> [Exercise]
What you print should match the entries exactly, only without the pictures.
--- Listed entries ---
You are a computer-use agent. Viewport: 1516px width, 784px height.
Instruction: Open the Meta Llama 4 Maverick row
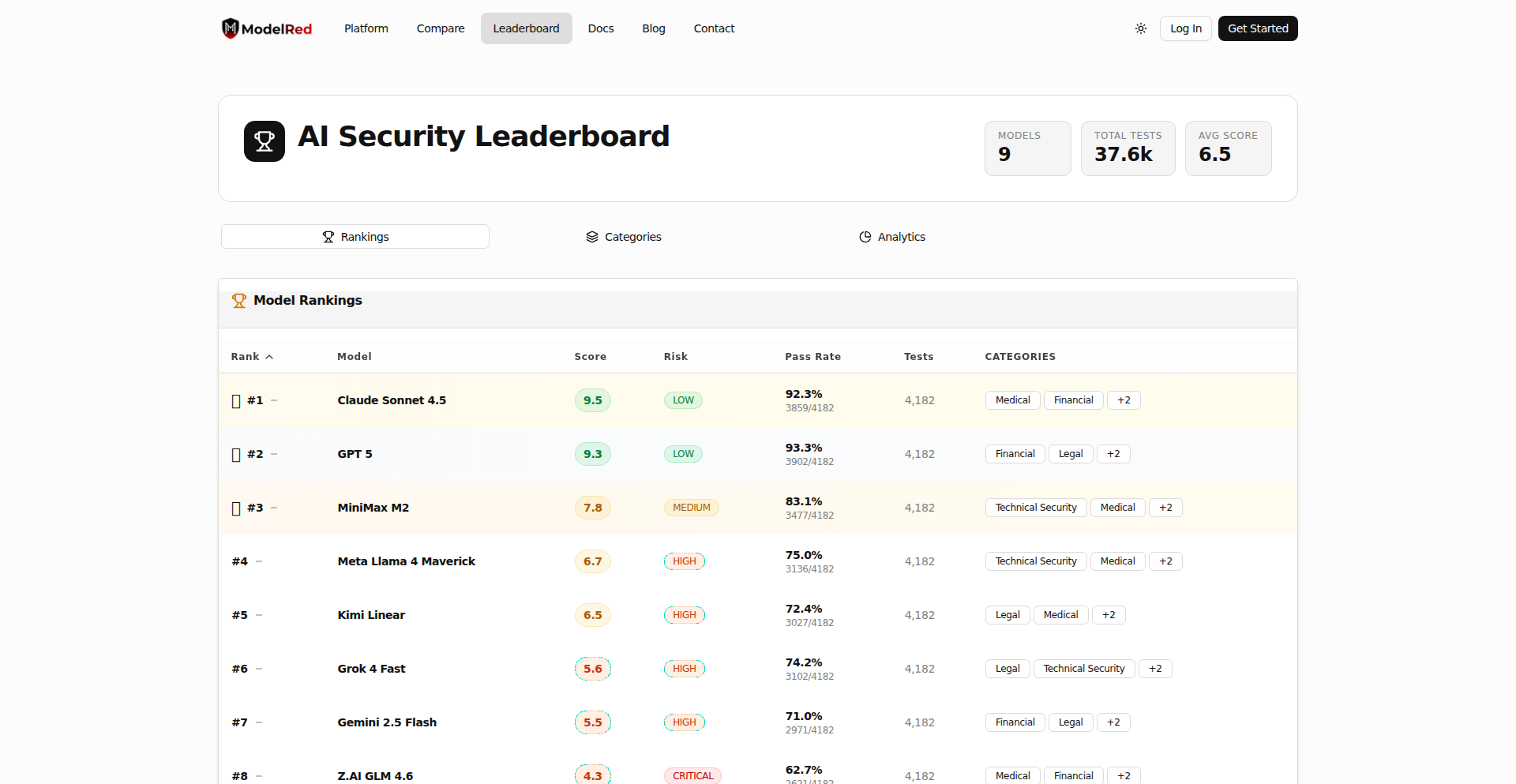406,561
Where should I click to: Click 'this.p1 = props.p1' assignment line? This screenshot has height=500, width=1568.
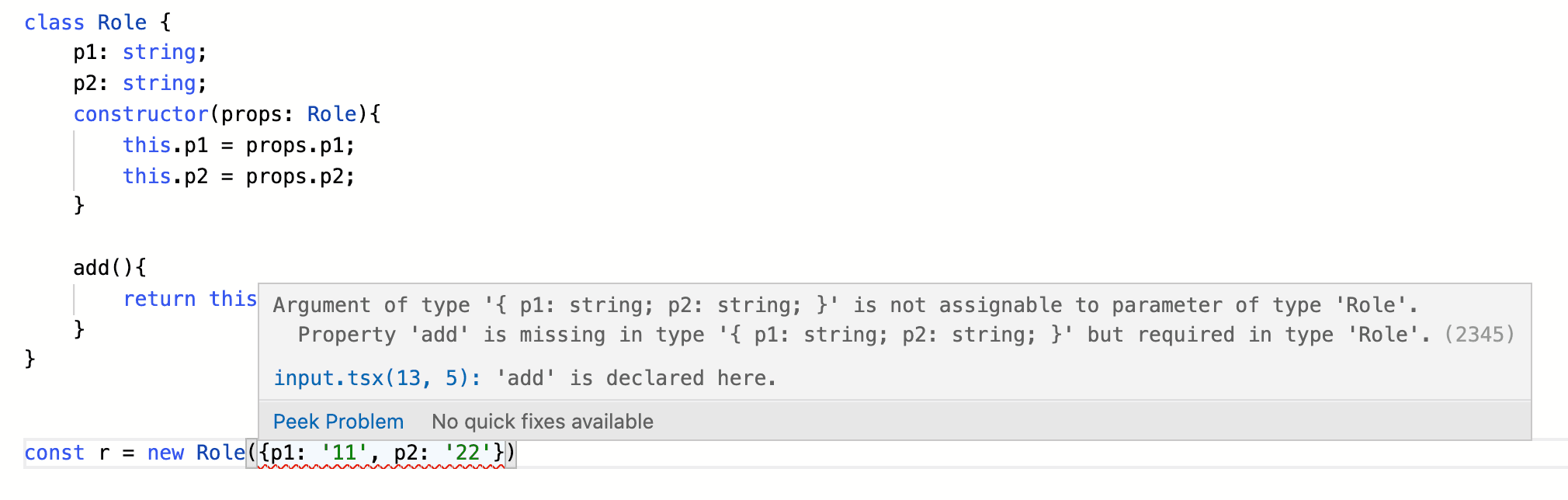coord(239,145)
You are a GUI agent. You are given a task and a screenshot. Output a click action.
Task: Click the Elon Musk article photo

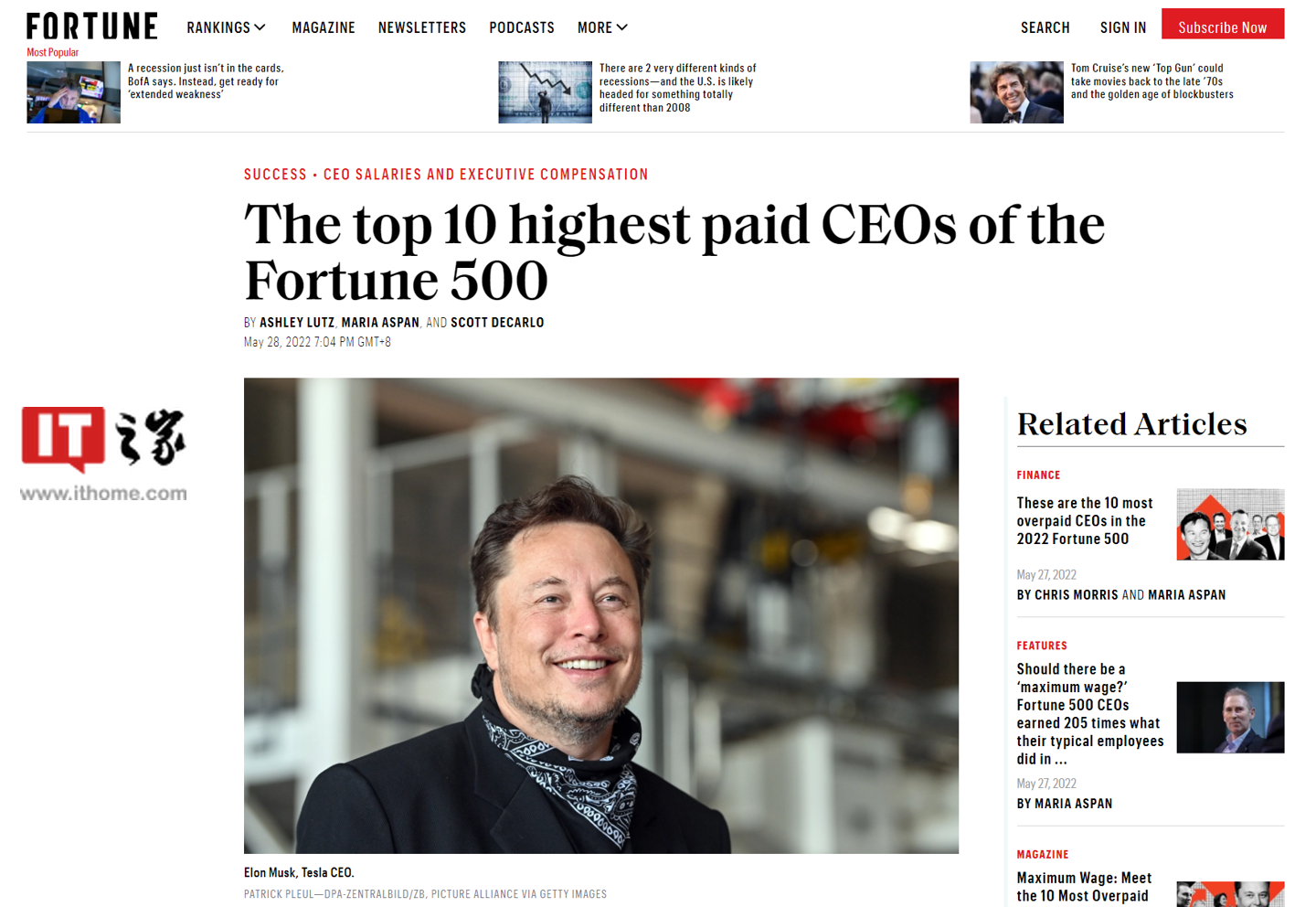point(601,615)
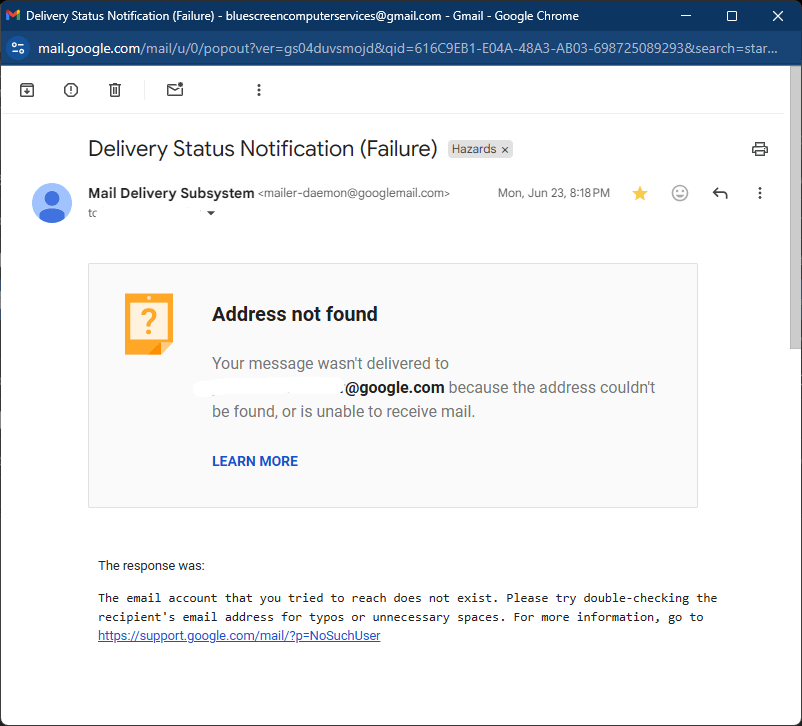Remove the Hazards label
The height and width of the screenshot is (726, 802).
[x=505, y=149]
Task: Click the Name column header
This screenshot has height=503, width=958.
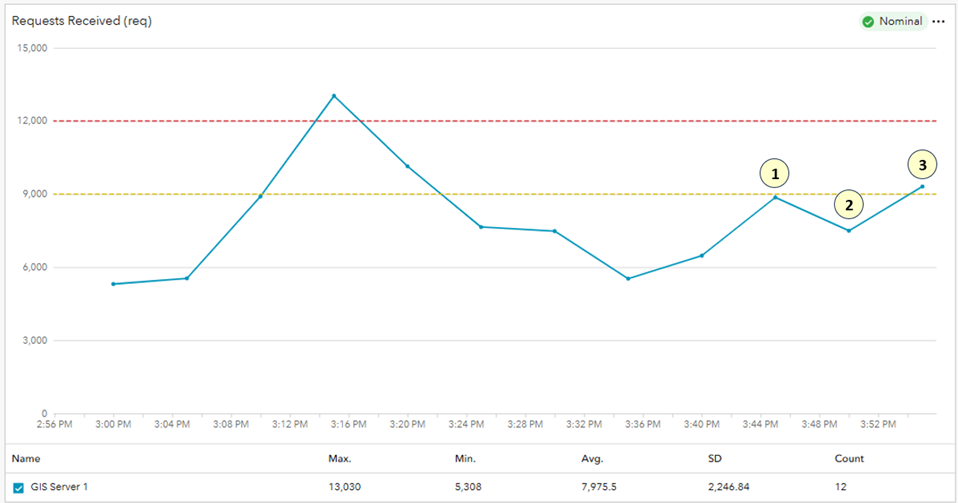Action: click(x=25, y=459)
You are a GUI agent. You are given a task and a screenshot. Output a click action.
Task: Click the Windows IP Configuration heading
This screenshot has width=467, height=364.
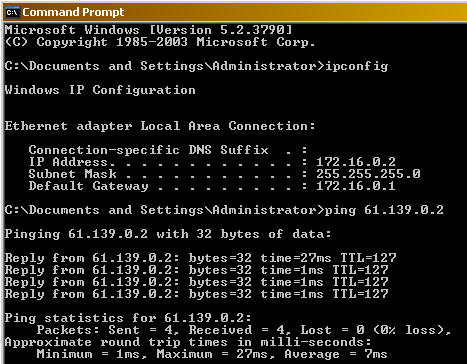pos(100,90)
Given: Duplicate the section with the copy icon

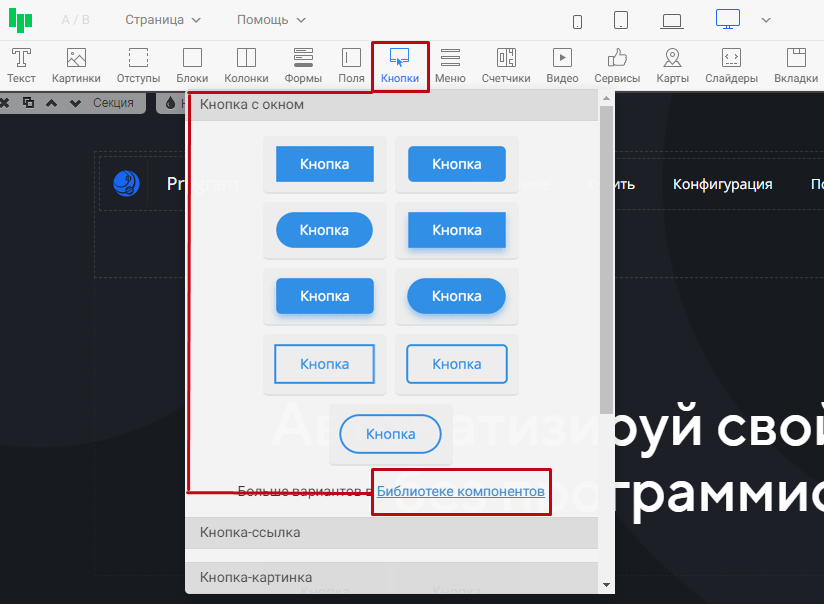Looking at the screenshot, I should [x=28, y=103].
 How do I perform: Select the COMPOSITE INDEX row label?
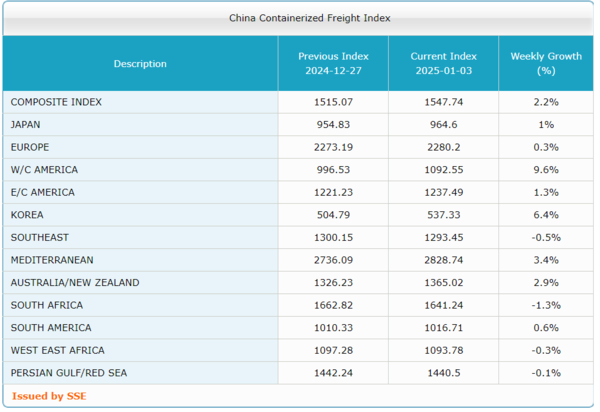click(x=56, y=102)
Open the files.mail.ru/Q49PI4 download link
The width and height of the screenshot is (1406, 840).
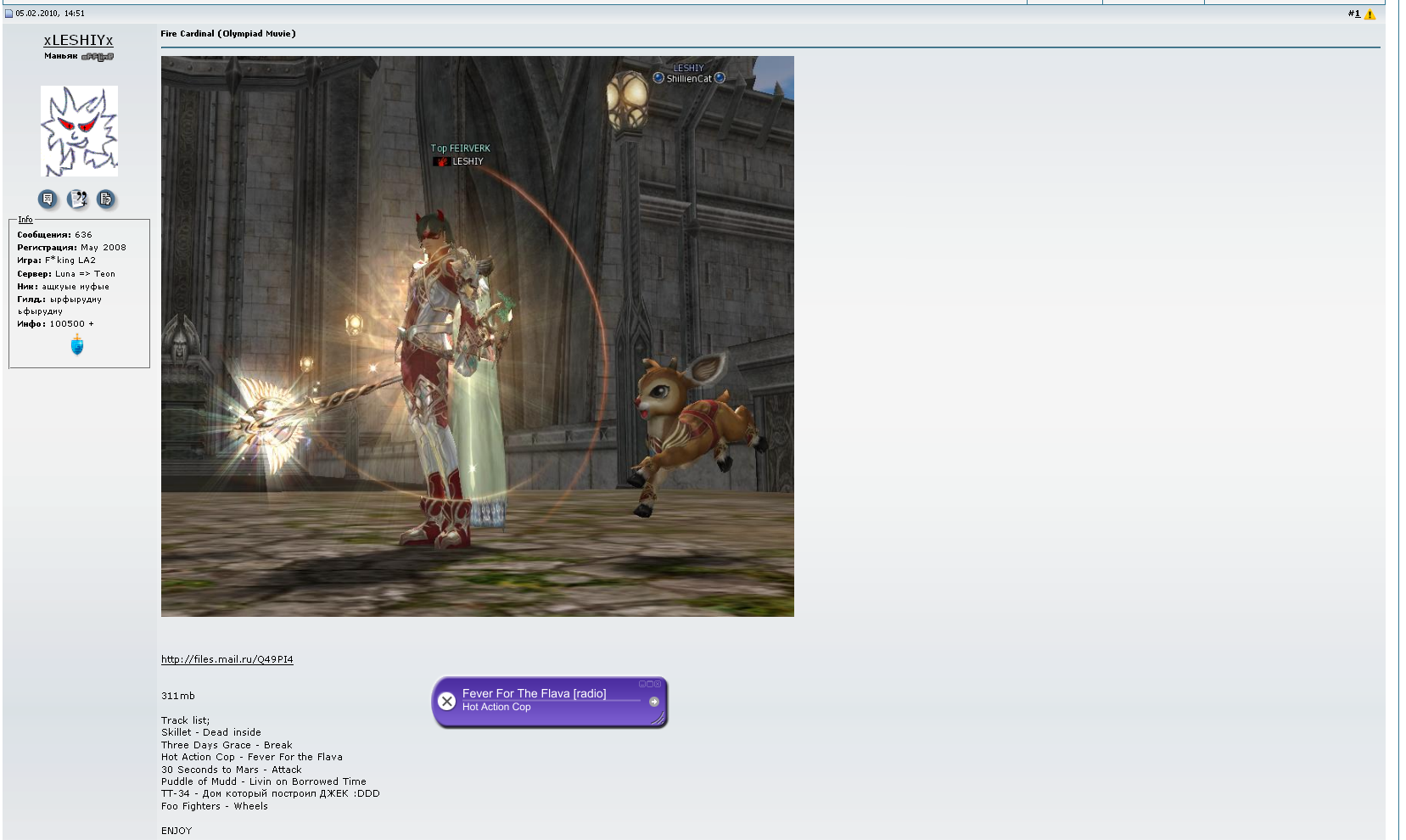227,659
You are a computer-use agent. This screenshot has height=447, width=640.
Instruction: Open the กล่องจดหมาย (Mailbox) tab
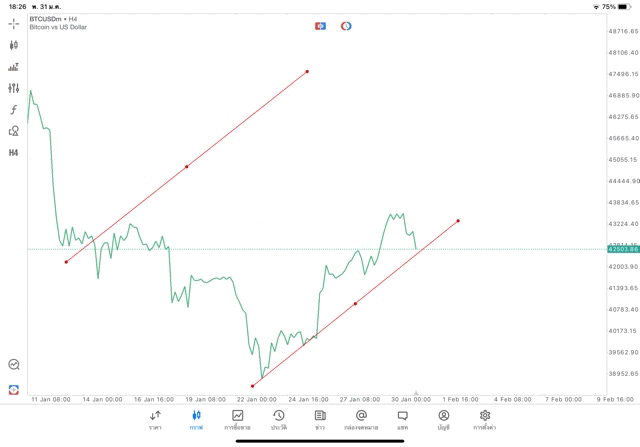pos(361,419)
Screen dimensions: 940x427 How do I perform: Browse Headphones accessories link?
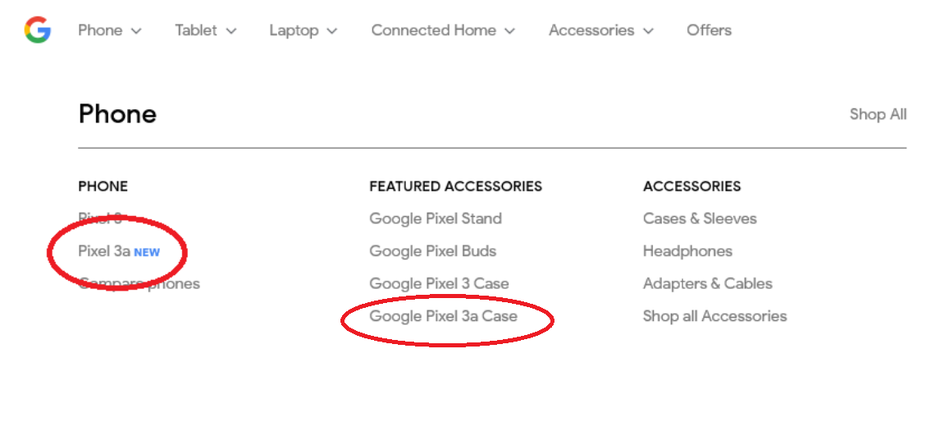(687, 251)
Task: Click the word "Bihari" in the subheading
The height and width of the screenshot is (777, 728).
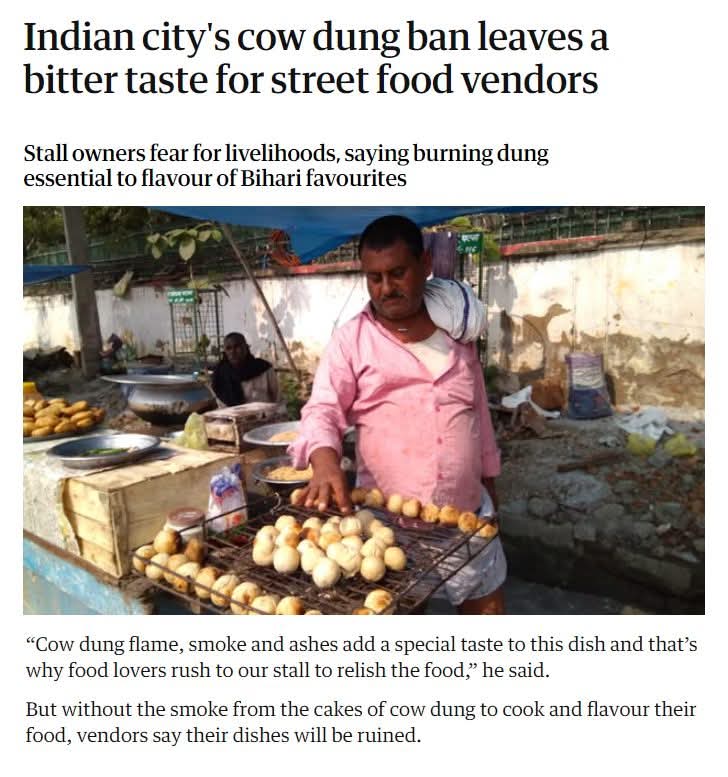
---
> [Task result]
You are a computer-use agent. Viewport: 1516px width, 784px height.
Instruction: Open the Meta Llama 4 Maverick row
406,561
Where should I click to: Click 'this.p1 = props.p1' assignment line? This screenshot has height=500, width=1568.
coord(239,145)
You are a GUI agent. You are given a task and a screenshot. Output a click action.
Task: Click the Elon Musk article photo

point(601,615)
Remove the Hazards label
The height and width of the screenshot is (726, 802).
[x=505, y=149]
Task: Click the Name column header
This screenshot has height=503, width=958.
Action: click(x=25, y=459)
You are a GUI agent. You are given a task and a screenshot. Output a click action.
Task: Click the Windows IP Configuration heading
This screenshot has width=467, height=364.
pos(100,90)
Given: Duplicate the section with the copy icon

Looking at the screenshot, I should [x=28, y=103].
 How do I perform: Select the COMPOSITE INDEX row label?
click(x=56, y=102)
Open the files.mail.ru/Q49PI4 download link
The width and height of the screenshot is (1406, 840).
227,659
You are a computer-use agent. This screenshot has height=447, width=640.
Instruction: Open the กล่องจดหมาย (Mailbox) tab
pos(361,419)
Screen dimensions: 940x427 How do I perform: Browse Headphones accessories link?
(687, 251)
Task: Click the word "Bihari" in the subheading
The height and width of the screenshot is (777, 728).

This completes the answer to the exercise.